• Given data:

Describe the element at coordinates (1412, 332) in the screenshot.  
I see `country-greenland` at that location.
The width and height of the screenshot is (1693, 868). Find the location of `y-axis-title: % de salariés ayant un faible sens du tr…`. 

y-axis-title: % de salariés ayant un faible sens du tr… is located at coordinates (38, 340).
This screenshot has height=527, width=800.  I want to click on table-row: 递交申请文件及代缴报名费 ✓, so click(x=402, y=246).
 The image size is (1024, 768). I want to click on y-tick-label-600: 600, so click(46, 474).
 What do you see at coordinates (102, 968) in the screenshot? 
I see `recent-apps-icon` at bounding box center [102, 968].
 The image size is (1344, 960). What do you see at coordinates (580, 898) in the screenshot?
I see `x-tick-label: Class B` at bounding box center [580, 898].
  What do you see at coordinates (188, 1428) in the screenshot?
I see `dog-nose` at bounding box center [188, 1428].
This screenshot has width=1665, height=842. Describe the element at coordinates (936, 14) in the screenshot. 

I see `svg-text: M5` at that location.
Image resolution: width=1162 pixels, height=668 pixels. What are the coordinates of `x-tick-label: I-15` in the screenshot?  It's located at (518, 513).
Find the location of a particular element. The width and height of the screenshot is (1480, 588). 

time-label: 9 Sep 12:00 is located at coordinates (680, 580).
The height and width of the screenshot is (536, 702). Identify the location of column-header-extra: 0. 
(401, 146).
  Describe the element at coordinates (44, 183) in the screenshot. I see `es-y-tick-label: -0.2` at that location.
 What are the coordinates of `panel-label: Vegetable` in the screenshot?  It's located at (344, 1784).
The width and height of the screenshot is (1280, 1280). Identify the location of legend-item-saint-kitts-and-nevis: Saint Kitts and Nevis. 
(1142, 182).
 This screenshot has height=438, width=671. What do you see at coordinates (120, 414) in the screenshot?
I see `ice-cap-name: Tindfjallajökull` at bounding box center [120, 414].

• Task prompt:
Put the entries from the line containing "The height and" through the line containing "at (344, 1784)." into a JSON list of strings, one string per line, leaving out blank lines.

• Answer to this task:
[
  "The height and width of the screenshot is (536, 702). Identify the location of column-header-extra: 0. ",
  "(401, 146).",
  "  Describe the element at coordinates (44, 183) in the screenshot. I see `es-y-tick-label: -0.2` at that location.",
  " What are the coordinates of `panel-label: Vegetable` in the screenshot?  It's located at (344, 1784)."
]